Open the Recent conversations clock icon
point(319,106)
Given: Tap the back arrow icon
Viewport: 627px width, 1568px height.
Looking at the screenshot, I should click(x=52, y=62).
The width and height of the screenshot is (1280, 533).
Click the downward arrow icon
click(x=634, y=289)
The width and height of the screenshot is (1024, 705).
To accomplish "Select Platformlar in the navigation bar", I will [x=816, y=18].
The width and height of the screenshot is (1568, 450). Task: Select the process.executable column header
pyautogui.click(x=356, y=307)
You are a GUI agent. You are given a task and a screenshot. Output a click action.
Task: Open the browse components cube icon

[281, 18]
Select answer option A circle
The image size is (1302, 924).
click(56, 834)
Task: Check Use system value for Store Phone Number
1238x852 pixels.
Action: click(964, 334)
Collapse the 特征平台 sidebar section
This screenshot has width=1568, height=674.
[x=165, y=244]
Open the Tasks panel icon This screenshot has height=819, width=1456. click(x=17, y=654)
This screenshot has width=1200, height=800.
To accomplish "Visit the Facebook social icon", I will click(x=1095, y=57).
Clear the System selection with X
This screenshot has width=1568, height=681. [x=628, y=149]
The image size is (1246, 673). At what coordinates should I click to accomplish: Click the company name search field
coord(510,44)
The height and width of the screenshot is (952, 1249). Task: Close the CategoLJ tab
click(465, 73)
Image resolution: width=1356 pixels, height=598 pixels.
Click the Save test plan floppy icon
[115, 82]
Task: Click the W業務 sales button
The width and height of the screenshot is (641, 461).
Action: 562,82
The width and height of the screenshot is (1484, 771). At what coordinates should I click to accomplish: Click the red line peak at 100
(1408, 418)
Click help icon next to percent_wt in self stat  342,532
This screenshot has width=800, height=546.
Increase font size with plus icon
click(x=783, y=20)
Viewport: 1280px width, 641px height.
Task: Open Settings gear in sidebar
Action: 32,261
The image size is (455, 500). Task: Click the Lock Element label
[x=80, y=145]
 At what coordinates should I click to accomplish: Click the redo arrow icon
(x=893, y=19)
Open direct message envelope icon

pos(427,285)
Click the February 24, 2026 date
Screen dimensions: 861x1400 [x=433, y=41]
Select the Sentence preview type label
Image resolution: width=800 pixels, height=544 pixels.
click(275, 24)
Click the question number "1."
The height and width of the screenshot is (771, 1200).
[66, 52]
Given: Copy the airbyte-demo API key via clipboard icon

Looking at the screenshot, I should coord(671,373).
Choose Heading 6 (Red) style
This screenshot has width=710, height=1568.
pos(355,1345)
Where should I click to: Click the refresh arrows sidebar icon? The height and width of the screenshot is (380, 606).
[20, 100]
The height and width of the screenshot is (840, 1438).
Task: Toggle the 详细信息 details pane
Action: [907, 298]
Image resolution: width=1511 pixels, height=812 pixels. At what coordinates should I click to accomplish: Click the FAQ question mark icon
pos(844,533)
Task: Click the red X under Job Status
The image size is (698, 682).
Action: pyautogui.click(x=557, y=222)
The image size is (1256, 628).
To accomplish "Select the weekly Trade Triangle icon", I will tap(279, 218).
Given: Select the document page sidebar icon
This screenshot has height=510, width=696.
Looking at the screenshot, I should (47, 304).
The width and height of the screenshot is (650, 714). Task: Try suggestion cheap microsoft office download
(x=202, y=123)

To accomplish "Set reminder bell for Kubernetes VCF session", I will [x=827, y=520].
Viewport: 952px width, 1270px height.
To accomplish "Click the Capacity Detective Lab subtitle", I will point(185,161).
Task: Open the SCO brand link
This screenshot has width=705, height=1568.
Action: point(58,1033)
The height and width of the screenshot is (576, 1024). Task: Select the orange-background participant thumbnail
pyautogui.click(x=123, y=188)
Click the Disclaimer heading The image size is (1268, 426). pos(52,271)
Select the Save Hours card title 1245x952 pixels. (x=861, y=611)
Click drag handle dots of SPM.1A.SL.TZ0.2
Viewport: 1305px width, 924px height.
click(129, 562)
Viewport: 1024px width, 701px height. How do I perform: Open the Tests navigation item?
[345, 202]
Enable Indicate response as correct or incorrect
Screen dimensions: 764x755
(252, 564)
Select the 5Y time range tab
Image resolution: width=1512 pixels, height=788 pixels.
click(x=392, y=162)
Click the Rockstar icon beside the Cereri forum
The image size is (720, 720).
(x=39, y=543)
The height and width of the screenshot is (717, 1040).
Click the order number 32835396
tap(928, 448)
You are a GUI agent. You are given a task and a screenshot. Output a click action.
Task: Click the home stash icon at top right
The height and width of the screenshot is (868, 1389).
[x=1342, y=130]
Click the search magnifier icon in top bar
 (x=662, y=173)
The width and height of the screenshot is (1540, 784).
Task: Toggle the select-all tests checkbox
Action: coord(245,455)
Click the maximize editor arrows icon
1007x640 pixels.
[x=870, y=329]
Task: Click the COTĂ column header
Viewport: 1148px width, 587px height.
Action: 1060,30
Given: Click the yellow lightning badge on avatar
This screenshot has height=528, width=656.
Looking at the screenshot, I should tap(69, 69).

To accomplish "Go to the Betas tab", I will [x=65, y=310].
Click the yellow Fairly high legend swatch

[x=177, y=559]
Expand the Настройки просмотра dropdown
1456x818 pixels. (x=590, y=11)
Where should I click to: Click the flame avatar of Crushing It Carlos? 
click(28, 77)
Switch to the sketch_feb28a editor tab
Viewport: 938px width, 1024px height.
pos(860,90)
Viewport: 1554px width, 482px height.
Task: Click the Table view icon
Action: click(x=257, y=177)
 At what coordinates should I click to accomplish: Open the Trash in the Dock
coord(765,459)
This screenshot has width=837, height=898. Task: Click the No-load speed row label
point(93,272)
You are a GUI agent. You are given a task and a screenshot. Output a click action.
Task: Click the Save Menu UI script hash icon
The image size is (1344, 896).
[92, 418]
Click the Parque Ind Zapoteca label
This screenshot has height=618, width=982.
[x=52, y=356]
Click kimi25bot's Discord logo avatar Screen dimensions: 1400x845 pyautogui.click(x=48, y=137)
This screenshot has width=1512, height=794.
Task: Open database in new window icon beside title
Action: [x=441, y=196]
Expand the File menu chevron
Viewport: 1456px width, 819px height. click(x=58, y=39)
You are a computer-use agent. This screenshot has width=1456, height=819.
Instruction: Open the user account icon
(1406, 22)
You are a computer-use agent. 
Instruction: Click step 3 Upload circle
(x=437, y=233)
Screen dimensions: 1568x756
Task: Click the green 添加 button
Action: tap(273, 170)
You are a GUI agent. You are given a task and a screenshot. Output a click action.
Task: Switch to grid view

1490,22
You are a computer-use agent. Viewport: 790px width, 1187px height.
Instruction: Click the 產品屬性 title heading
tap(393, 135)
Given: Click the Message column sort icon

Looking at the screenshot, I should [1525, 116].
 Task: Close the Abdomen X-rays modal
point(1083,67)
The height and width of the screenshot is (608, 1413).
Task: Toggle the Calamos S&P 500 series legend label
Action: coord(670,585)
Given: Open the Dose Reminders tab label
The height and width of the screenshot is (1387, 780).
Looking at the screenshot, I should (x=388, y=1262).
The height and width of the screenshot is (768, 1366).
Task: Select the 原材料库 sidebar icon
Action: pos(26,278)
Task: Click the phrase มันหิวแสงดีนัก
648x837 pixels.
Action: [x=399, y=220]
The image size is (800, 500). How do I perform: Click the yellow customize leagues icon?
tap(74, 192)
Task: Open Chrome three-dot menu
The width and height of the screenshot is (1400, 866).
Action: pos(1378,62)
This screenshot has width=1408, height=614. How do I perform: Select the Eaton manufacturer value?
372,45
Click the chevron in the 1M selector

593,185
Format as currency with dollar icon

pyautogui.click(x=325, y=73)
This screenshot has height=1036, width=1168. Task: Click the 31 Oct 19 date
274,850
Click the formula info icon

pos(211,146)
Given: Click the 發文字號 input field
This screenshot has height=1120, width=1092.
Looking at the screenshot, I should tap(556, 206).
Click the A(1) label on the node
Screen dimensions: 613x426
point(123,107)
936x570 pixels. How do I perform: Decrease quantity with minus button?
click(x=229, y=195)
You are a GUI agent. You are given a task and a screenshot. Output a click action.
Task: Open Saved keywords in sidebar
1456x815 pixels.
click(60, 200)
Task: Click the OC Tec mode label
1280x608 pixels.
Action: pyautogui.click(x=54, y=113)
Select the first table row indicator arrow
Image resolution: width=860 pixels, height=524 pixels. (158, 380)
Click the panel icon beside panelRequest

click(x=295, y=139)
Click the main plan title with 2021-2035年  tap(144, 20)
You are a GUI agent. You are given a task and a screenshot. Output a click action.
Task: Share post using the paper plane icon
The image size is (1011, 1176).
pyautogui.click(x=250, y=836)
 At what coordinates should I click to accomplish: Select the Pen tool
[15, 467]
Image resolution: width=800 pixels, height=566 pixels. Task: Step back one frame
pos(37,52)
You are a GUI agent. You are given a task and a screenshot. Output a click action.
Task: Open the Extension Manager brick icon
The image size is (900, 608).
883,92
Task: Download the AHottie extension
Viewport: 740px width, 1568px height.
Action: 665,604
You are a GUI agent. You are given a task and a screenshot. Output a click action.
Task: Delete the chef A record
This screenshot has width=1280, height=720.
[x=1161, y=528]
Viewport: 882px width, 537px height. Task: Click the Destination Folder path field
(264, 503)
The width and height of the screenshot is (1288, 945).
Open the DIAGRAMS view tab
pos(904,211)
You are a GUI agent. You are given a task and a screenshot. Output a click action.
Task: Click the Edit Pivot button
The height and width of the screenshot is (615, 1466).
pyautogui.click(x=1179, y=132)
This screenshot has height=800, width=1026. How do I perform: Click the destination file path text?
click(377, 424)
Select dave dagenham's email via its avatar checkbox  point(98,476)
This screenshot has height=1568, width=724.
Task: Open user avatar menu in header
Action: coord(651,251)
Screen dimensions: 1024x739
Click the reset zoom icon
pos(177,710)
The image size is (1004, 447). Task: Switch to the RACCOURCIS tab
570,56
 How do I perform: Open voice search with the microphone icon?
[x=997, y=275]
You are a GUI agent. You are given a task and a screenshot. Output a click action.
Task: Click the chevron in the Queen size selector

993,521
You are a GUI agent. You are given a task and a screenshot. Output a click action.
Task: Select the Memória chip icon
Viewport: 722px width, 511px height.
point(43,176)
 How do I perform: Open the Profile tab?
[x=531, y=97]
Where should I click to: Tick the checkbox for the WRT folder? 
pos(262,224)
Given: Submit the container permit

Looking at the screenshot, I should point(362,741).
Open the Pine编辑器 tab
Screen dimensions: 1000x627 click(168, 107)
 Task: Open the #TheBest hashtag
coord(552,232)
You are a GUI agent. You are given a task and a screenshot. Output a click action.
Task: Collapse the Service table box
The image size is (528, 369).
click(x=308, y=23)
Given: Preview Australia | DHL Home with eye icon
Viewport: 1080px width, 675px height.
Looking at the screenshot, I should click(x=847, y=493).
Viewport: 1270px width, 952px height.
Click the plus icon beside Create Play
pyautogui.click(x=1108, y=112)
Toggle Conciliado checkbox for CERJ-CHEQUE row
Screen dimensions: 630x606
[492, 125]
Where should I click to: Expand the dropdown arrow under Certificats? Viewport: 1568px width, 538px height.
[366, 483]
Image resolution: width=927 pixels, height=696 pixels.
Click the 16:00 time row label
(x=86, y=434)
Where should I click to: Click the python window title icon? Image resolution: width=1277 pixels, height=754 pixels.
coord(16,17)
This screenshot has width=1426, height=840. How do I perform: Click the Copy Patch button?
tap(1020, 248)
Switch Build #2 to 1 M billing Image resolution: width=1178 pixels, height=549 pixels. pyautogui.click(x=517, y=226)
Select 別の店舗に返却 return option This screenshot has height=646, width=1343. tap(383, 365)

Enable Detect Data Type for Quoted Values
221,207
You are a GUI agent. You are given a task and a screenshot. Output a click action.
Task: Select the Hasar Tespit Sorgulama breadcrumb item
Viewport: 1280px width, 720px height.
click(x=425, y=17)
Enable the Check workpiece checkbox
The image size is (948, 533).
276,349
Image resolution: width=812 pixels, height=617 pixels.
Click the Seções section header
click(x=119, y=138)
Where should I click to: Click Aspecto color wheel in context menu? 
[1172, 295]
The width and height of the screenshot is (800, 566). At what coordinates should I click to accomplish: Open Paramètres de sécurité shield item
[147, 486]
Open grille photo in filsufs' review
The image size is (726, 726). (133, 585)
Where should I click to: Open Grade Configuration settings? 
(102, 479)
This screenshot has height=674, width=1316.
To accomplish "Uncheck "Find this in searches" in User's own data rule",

■ ■ ■ ■ ■

■ WHAT THE EXERCISE ASKS
Repeat the listing lines above that run from the line containing "Select 別の店舗に返却 return" through the line containing "click(x=119, y=138)", with both of those lines included.

■ IN RESPONSE
Select 別の店舗に返却 return option This screenshot has height=646, width=1343. tap(383, 365)

Enable Detect Data Type for Quoted Values
221,207
You are a GUI agent. You are given a task and a screenshot. Output a click action.
Task: Select the Hasar Tespit Sorgulama breadcrumb item
Viewport: 1280px width, 720px height.
click(x=425, y=17)
Enable the Check workpiece checkbox
The image size is (948, 533).
276,349
Image resolution: width=812 pixels, height=617 pixels.
Click the Seções section header
click(x=119, y=138)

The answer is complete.